За Джорджа Мура я прощальный кубок пью” <Старик путает имя, цитируя строки из стихотворения Байрона “Томасу Муру”.>.
- Он самый.
- Ну так что же с ним случилось?
- Он умер.
- Мрачноватый анекдот. Нельзя ли чего-нибудь повеселее?
- Я его как-то встретил в книжном магазине.
- Вот это уже лучше. Видите, он умеет интересно рассказывать.
- Я однажды зашла к нему в Дублине, - сказала Мама. - С Кларой Дунн.
- Ну и что было?
- Не застали дома.
- Ах, черт побери! Вот она, литературная жизнь! - сказал Старик. - Ни с чем ее не сравнишь.
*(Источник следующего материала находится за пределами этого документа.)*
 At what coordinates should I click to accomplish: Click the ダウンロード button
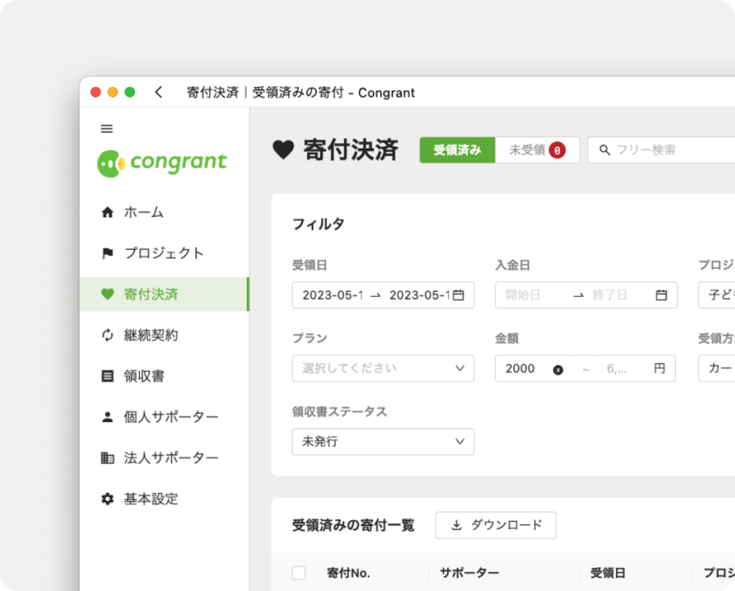pos(495,525)
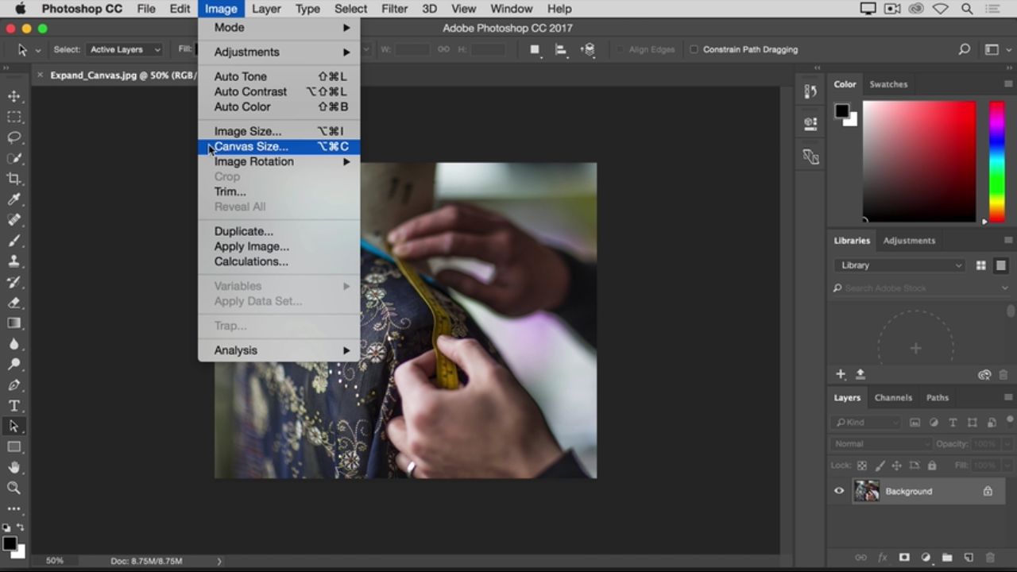Choose Canvas Size from the Image menu
Screen dimensions: 1017x572
click(251, 146)
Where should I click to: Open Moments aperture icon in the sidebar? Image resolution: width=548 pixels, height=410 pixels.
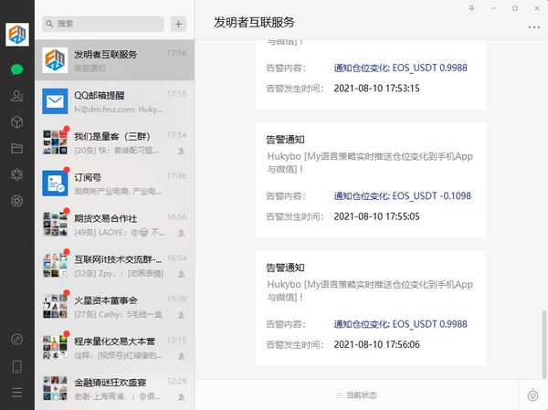point(16,200)
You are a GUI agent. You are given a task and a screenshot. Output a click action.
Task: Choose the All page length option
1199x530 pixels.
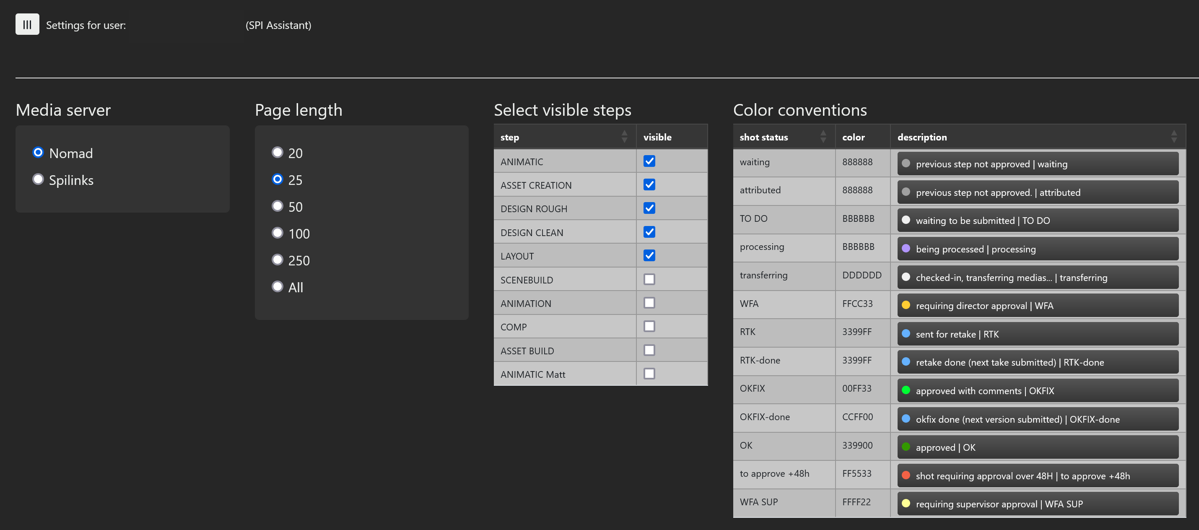click(x=277, y=286)
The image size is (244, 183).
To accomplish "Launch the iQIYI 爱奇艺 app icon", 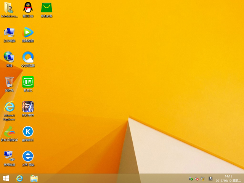I will (28, 82).
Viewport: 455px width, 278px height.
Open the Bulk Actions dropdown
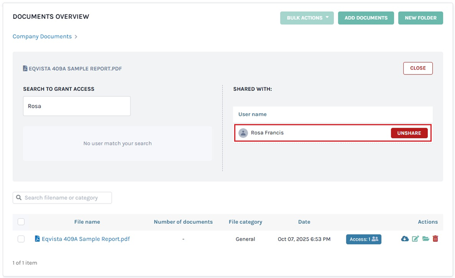307,18
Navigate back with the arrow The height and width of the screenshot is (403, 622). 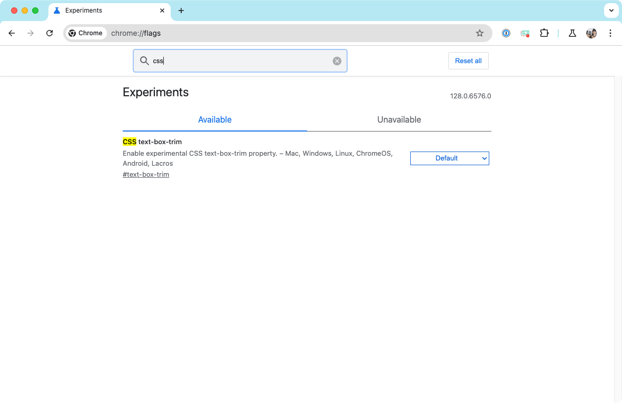coord(12,33)
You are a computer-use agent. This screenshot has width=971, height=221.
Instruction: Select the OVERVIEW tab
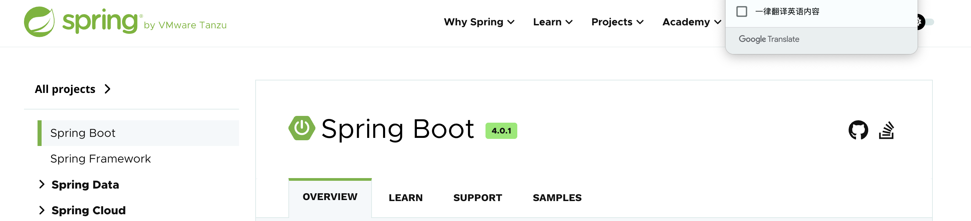pos(330,197)
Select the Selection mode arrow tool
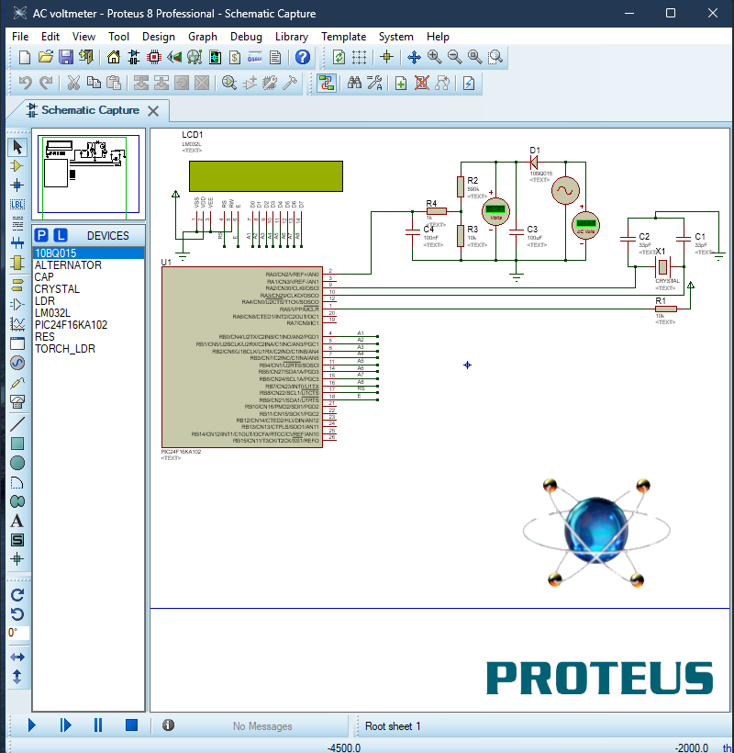Screen dimensions: 734x753 click(16, 147)
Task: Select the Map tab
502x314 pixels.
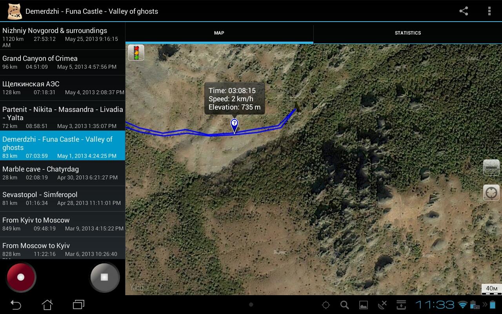Action: [219, 33]
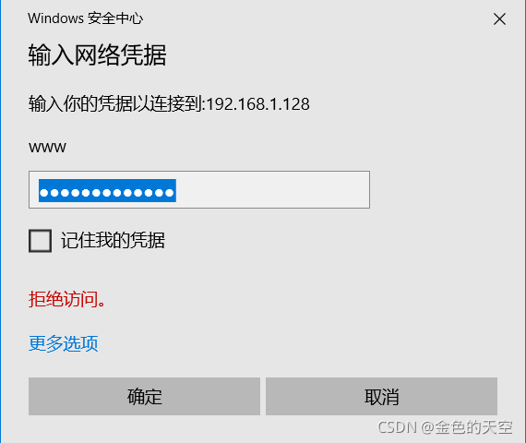Toggle the 记住我的凭据 checkbox
The image size is (526, 443).
[41, 241]
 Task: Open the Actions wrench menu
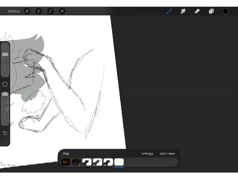27,11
- Терпеть не могу Клару Дунн, - сказал я.
- Я тоже, - сказал Старик. - А что она писала?
- Письма, - сказал я. - Знаете такого-Дос-Пассоса?
- Первый раз слышу.
- Мы с ним пили горячий кирш в зимние холода.
- А что было дальше?
- В конце концов на нас все ополчились.
- Единственный писатель, с которым я был знаком, это Стюарт Эдвард Уайт, - сказал Старик. - Раньше зачитывался его книжками. Замечательные
книжки. А потом познакомился с ним. Не понравился. - Вы делаете успехи, - сказал я. - Видите? Литературные анекдоты вещь нехитрая.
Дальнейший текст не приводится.